Refugee women living with disabilities’ Handcraft Project

Involved alumni:
Refugee women living with disabilities’ Handcraft Project

The challenge that the project addresses

Refugee women living with disabilities

What is your project doing to respond to this challenge?

Refugee women living with disabilities in Cape Town are trapped in poverty and lack income-generating opportunities, hence, increases the likelihood that they may engage in sex work, begging, and/or exploitative relationships. This project, therefore, brings back the dignity of refugee women with disabilities in Cape Town by providing them with handicraft skills. By skilling them with handcraft skills, the project seeks to remove refugee women with disabilities from begging at traffic lights, trains, and in the central business district of Cape Town. At the moment, the project is made up of 7 refugee mothers with disabilities from different countries. These refugee women with disabilities make baskets, mats, and other handmade artifacts. Of these 7 project members, 3 of them have certificates in art and craft from their home countries and are responsible for training other project women. To this end, the project has managed to remove at least 15 refugee women living with disabilities from begging at traffic lights, in trains, and in the CBD of Cape Town. This project is sustainable because training is provided by project members to other members.

This project in the media:

https://www.pressreader.com/south-africa/cape-times/20180619/281861529222021

https://www.groundup.org.za/article/help-disabled-children-immigrants/

Describe the project's impact

  • Mobilization of resources to skill and empower refugee women with disabilities.
  • Refugee women with disabilities providing for their families through sewing, making, and selling baskets.
  • Preventing refugee women with disabilities from begging and sex work.
  • Advocating for refugee women with disabilities in community committees.

How will you spend the R20,000 award if you win?

  • Buy 2 extra sewing machines,
  • More material for making more baskets
  • Enlarge and improve the storage facility
  • Improve the marketing strategy
  • Revamp a wheelchair ramp at the project site for the project members and customers who use wheelchairs.

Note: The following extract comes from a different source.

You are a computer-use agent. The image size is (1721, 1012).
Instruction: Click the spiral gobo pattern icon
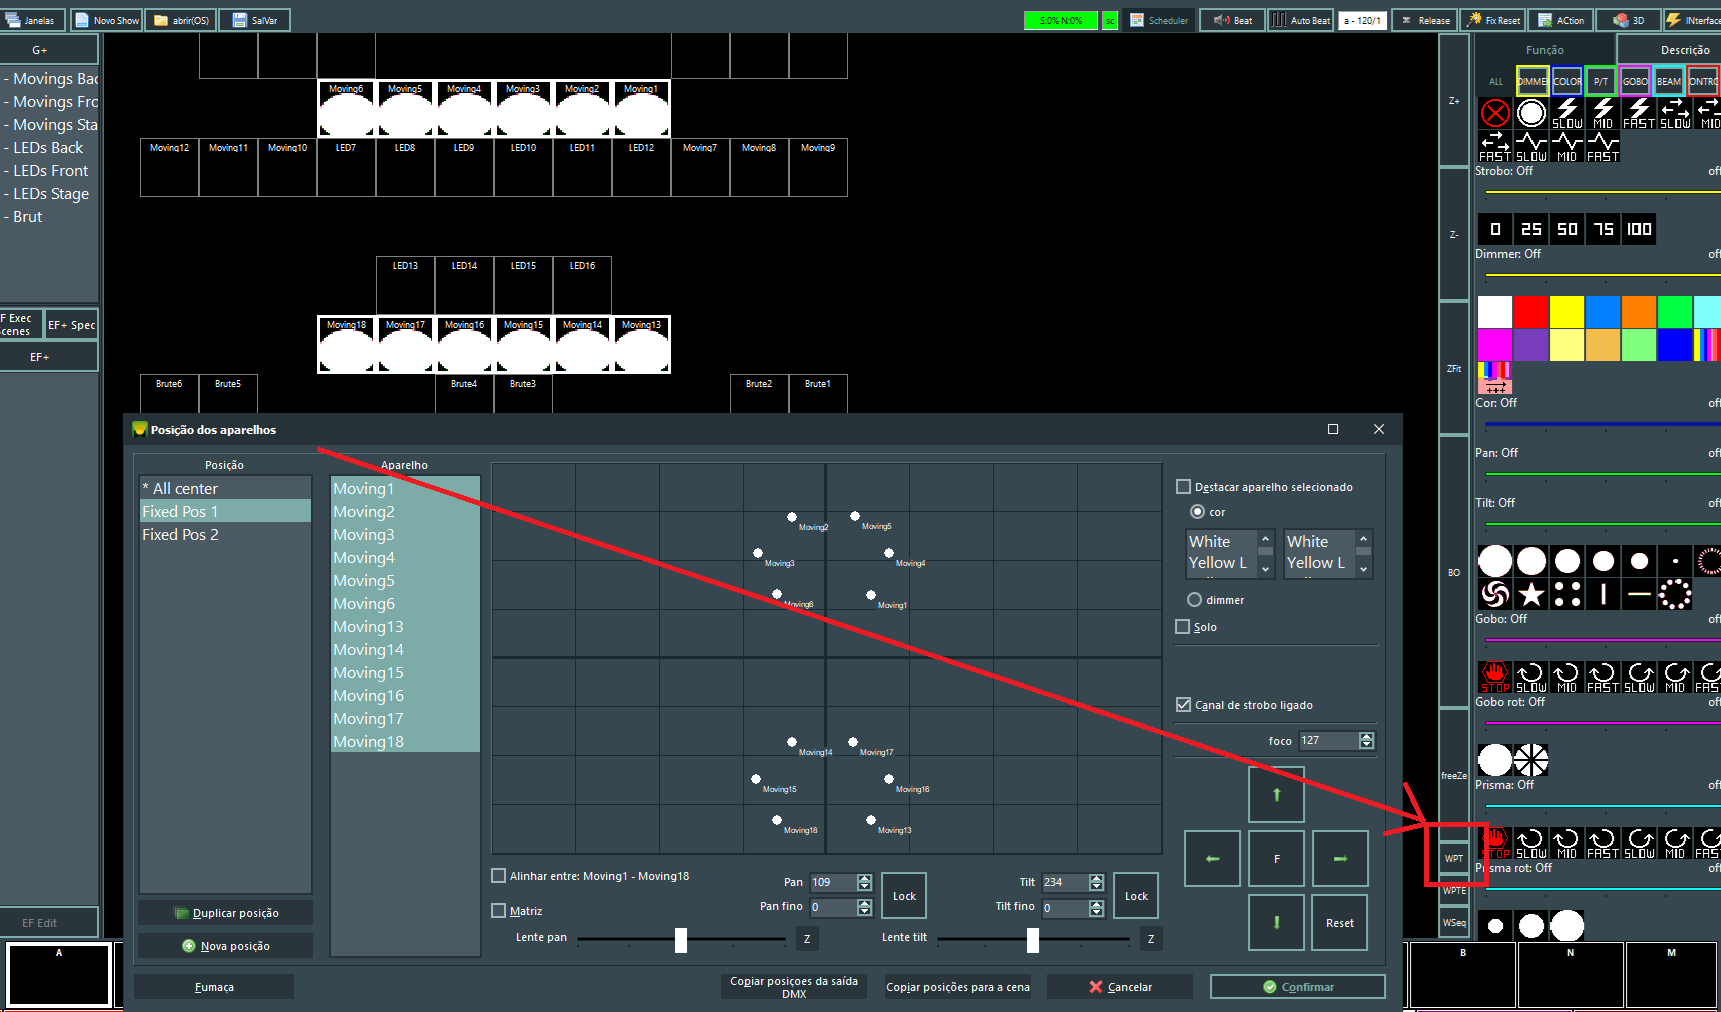pos(1495,595)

What do you hope to achieve?

  • To reduce poverty and lack of livelihood opportunities among refugee women with disabilities in Cape Town.
  • To restore the dignity of refugee women with disabilities, thus, equipping them with skills that will take them off the street corners, traffic lights, trains, and the central business district of Cape Town.
  • Equip more refuge women living with disabilities with handwork skills in Cape Town.
  • Reducing high competition over scarce resources among poorer communities leading to xenophobia.